Staff Response Times in the Epilepsy Monitoring Unit: A Study of Diurnal/Nocturnal Variability.
Abstract number :
2.157
Submission category :
4. Clinical Epilepsy
Year :
2015
Submission ID :
2327784
Source :
www.aesnet.org
Presentation date :
12/6/2015 12:00:00 AM
Published date :
Nov 13, 2015, 12:43 PM
Authors :
Natalie Witek, Susannah Cornes, Manu Hegde
Rationale: While inpatient epilepsy monitoring units (EMU) are generally safe, seizures in this setting can still produce significant morbidity. The recent MORTEMUS study revealed that the most feared consequence of an unattended seizure – sudden unexpected death in epilepsy (SUDEP) – does occur rarely in the EMU, and all cases identified occurred in the evening. We hypothesized that unwitnessed seizures would be more likely to occur during the night shift, and that response times to unwitnessed seizures would be slower at night due to fatigue, staffing levels, experience levels, or other variables.Methods: We performed a retrospective video EEG review of all seizures captured in 15 patients admitted to our EMU during a 4-week period in 2014. We measured the time between electrographic seizure onset and the arrival of an attendant at the bedside.Results: We identified 16 diurnal and 14 nocturnal seizures. The median response time during the day shift was approximately 22 seconds (SD 28 seconds) versus 49 seconds (SD 93 seconds) during the night shift (Mann-Whitney U Test; p=<0.03). Three subtle or subclinical seizures were excluded, as was one prolonged seizure lasting nearly 18 minutes.
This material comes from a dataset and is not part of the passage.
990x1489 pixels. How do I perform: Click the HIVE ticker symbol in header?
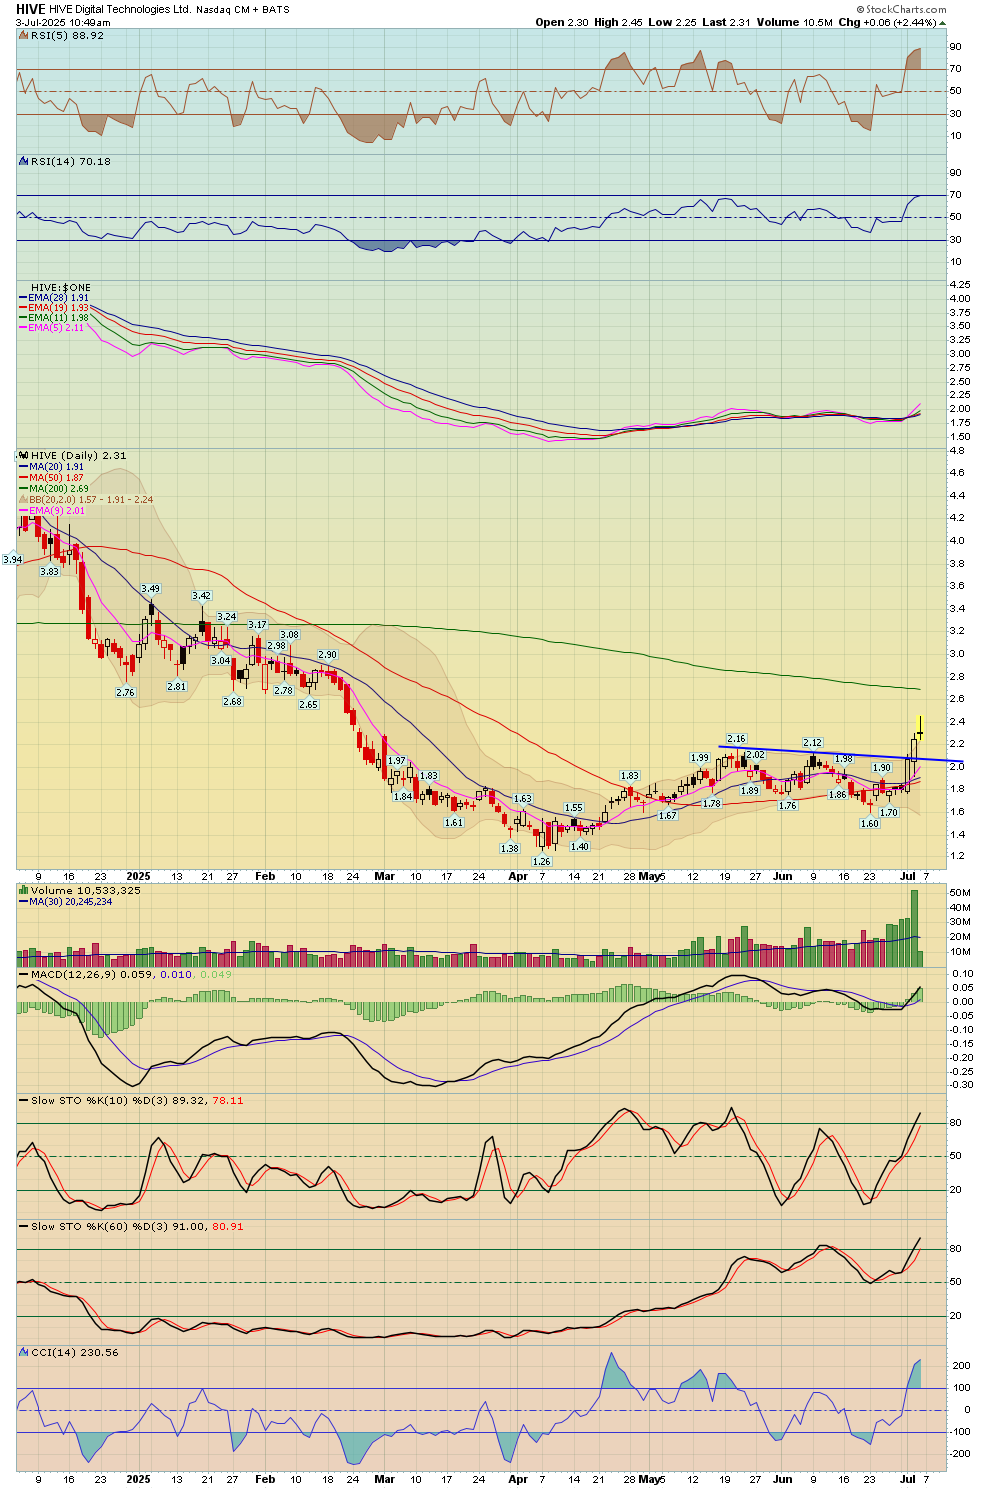[x=30, y=9]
Excluded seizures occurred during the night shift and had longer response times.Conclusions: These preliminary findings indicate a statistically significant delay in response times to seizures in the EMU during the night shift. More research is needed into human factors, systems issues, or patient-related/physiological factors that slow response times to nocturnal seizures, and whether addressing these factors can improve patient safety in the EMU.